Grover Cleveland: The Rise of The Labor and Progressive Movement

Many people don't understand that the founders and their successors valued liberty over equality. Various presidents from George Washington all the way up to Cleveland generally adopted this view and the government was looked upon as something to protect people from more than something to help people.

The landscape however had been changing for a while. By the 1880's, people had been leaving their farms and small businesses for factory jobs in the city for decades. While citizens would not generally petition the government to increase their wages or maximize the hours they're required to put in on the job when they actually own the business they're working at, all that changed when the majority of Americans started to work for other people.

For some time, movements had been popping up that favored the interests of labor over capital. 'Free Silver' or the devaluation of U.S. currency had been pushed for a while as a means for the government to bail people out of debt and the movement to give pensions to Civil War veterans had been going on since before Cleveland took office.
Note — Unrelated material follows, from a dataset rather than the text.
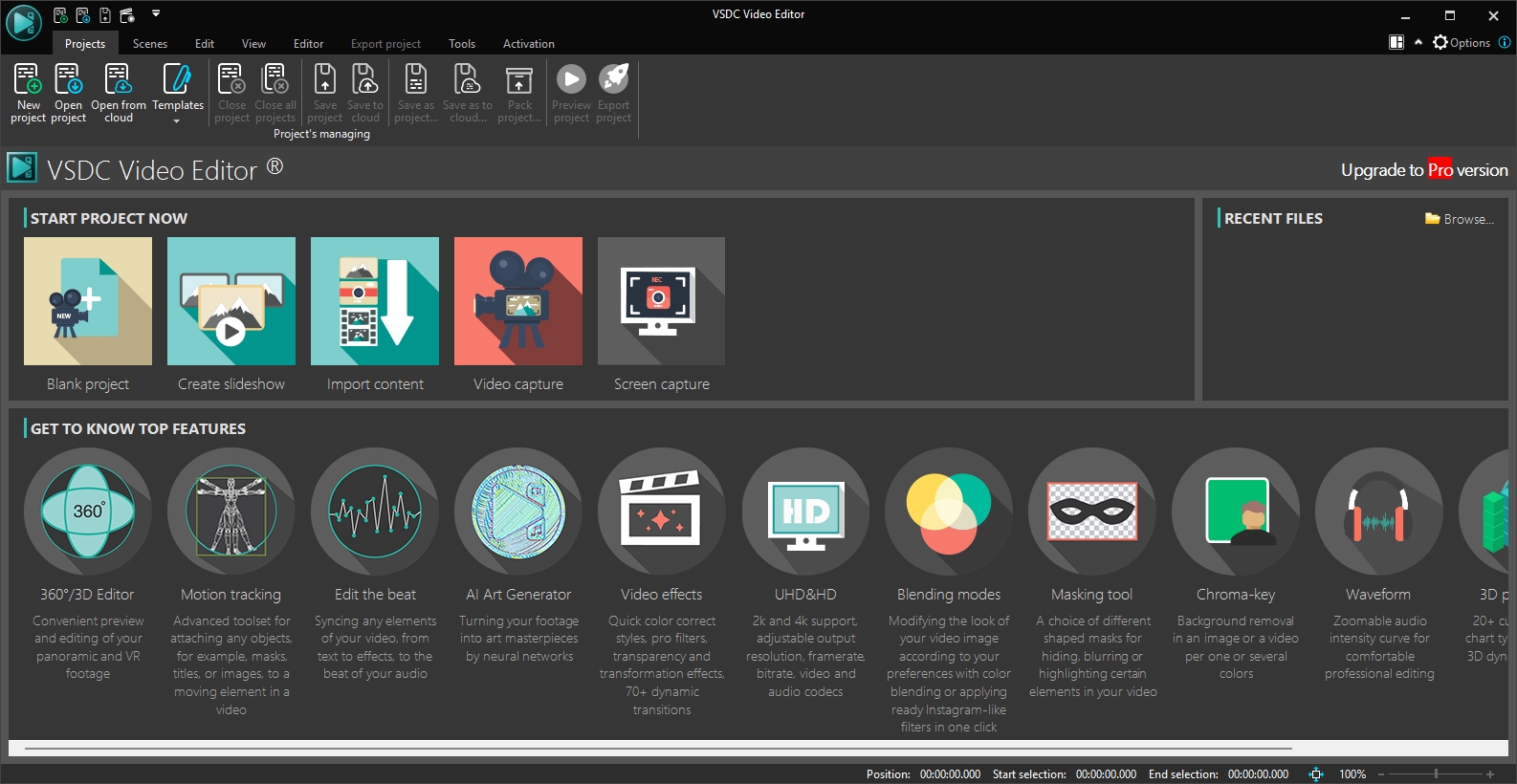Click the Motion tracking feature icon
This screenshot has height=784, width=1517.
(x=231, y=512)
In addition, there were immigrants pouring into the country from less stable places in Europe that advocated new and liberal ideas like socialism and anarchism.

Cleveland however continued to hold the view that the government did not exist to provide a safety net for people or create a more equal society. In his first term in 1885, his opposition to new social programs and refusal to have the government intervene in the private economy was not seen as major issue. Although he lost his bid for re-election, it was not because of popular anger at his economic policies.

However, when he was re-elected for a non-consecutive term in 1893, the country was in an economic crisis. Although this crisis was brought on by the 'free silver' policies that he had always been opposed to, he still took the blame for the crisis, or at least for not doing more to fix it. With many Americans out of work, his insistence on restricting government jobs and political appointments stood in direct opposition to the labor forces that were becoming stronger with every passing year.

As the depression continued, Cleveland's refusal to implement some kind of FDR type 'job creation' policy makes him seem out of touch to modern day historians. I think that this is unfair though since he was simply carrying out the widely held view of what government should and should not do that had been in place for more than one hundred years.